-------- Vorliegender Textauszug

Bremen darf beim Vorgehen gegen das aufgesetzte Parken weiterhin priorisieren und muss nicht unmittelbar gegen Verstöße einschreiten. Das hat das Bundesverwaltungsgericht (BVG) in Leipzig am Donnerstagabend entschieden. Gleichzeitig erkennt das Gericht eine gewisse Schutzwürdigkeit betroffener Anwohner an und legt fest, dass deren Anträge erneut geprüft werden müssen.

Vorausgegangen war die mündliche Verhandlung einer Klage von fünf Bremern und Bremerinnen gegen die Stadtgemeinde. Wie berichtet, versuchen die Anwohner und Eigentümer aus Wohnstraßen in Findorff, der Neustadt und dem Viertel seit mehreren Jahren, auf dem Rechtsweg ein konkreteres Vorgehen gegen das Gehwegparken zu erzwingen. Mit seiner Entscheidung bekräftigt das BVG in Teilen das vorinstanzliche Urteil des Bremer Oberverwaltungsgerichts (OVG), das den Behörden bei ihrem Vorgehen einen relativ großen Ermessensspielraum eingeräumt hatte.

----------------
-------- Bereitgestellte Daten

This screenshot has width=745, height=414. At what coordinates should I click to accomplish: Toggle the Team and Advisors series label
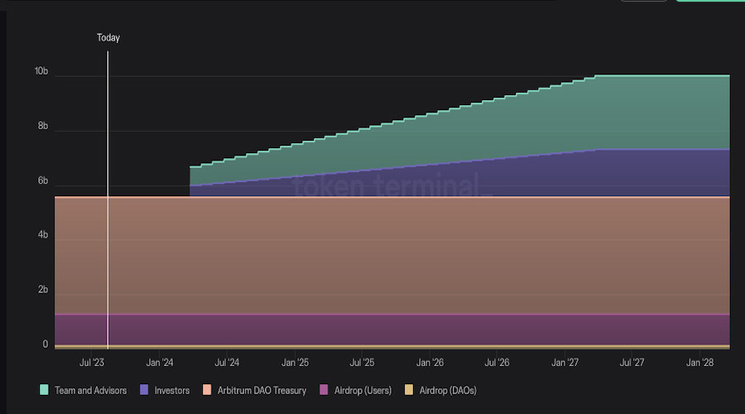click(x=91, y=391)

----------------

> Zu lösende Aufgaben
**a.** Beantworten Sie anhand des Textauszugs zum Gehwegparken in Bremen folgende Fragen:
(i) Welches Gericht hat am Donnerstagabend entschieden, und in welcher Stadt sitzt es?
(ii) Wie viele Personen haben gegen die Stadtgemeinde geklagt?
(iii) Aus welchen Stadtteilen kommen die klagenden Anwohner und Eigentümer?
**b.** Aktualisieren Sie im Textauszug zum Gehwegparken in Bremen die Passage von „Vorausgegangen war die“ bis „Ermessensspielraum eingeräumt hatte.“, indem Sie „mehreren Jahren“ durch „vielen Jahren“ ersetzen, und geben Sie die Passage so wieder.

> Antworten je Aufgabe
**a.**
(i) Das Bundesverwaltungsgericht (BVG) in Leipzig.
(ii) Fünf Bremer und Bremerinnen.
(iii) Aus Findorff, der Neustadt und dem Viertel.

**b.**
Vorausgegangen war die mündliche Verhandlung einer Klage von fünf Bremern und Bremerinnen gegen die Stadtgemeinde. Wie berichtet, versuchen die Anwohner und Eigentümer aus Wohnstraßen in Findorff, der Neustadt und dem Viertel seit vielen Jahren, auf dem Rechtsweg ein konkreteres Vorgehen gegen das Gehwegparken zu erzwingen. Mit seiner Entscheidung bekräftigt das BVG in Teilen das vorinstanzliche Urteil des Bremer Oberverwaltungsgerichts (OVG), das den Behörden bei ihrem Vorgehen einen relativ großen Ermessensspielraum eingeräumt hatte.